Конечно, мое положение трудное. Каждый шаг должен быть взвешен и обдуман, но и результаты при благоприятных условиях могут быть прямо историческими. Я говорил Государю: "Ваше Величество. Я службой не дорожу, я человек свободный, я дорожу лишь Вашим расположением ко мне и пользой дела". Я вспомнил при этом покойного фельдмаршала Гурко[83], когда он был варшавским ген[ерал]-губер[натором]. За его спиной стоял Александр III[84], и Гурко знал, что Государь его всегда поддержит, а потому не боялся министров и работал вполне свободно и самостоятельно, что очень необходимо в такое время. Я много спорил в Петрограде о том, что, по-моему, именно теперь, а не после войны надо решить будущность Польши и постепенно проводить в жизнь в строго определенных рамках известный план. А то воззвание Верховного толкуется уже слишком распространительно, и ежели сразу не ввести все в рамки, то после войны или даже через более или менее продолжительное время аппетиты могут возрасти, желания примут размеры недопустимые, а тогда вводить все в более узкие рамки будет не только трудно, но и вызовет массу неудовольствия. Теперь же эти рамки широки, и расширять до известных пределов всегда легче, нежели втискивать в пределы. Его Величество со мной согласился, и со стороны Верх[овного] главн[окомандующего] я имею полную поддержку. У меня с ним еще со времени гусарского полка установились отличные отношения. Когда мне нужно, то я пишу его нач[альнику] шт[аба] Янушкевичу, которого вел[икий] кн[язь] Николай Мих[айлович] так хорошо охарактеризовал: "Дама, приятная во всех отношениях", пишу ему и подсказываю, какой ответ мне нужен.

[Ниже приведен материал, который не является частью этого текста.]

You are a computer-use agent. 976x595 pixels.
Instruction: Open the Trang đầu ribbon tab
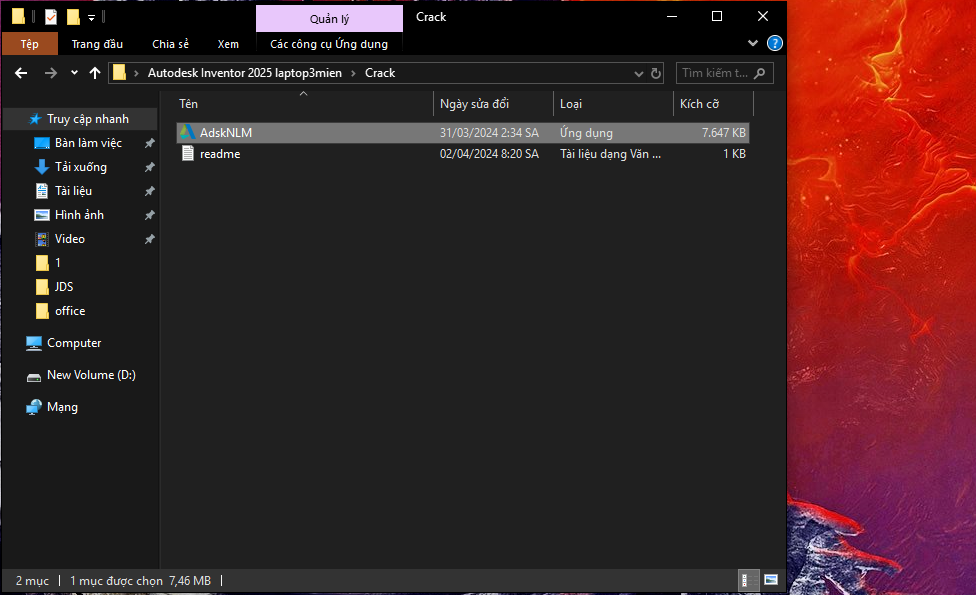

Относительно наместничества, то это вопрос уже в принципе решенный.
Польше дадут полное внутреннее самоуправление, свободу религии, языка, но в школах — история, география и русский язык обязательно на русском языке. Открытым еще остался вопрос об областном съезде, то есть сейме. Мин[истр] вн[утренних] дел Маклаков[85] тут протестует, да еще многие интригуют против, и Воейков тоже. Но незыблемыми остаются единство армии, финансов, внешняя политика, правосл[авная] религ[ия] считается господствующей, таможня.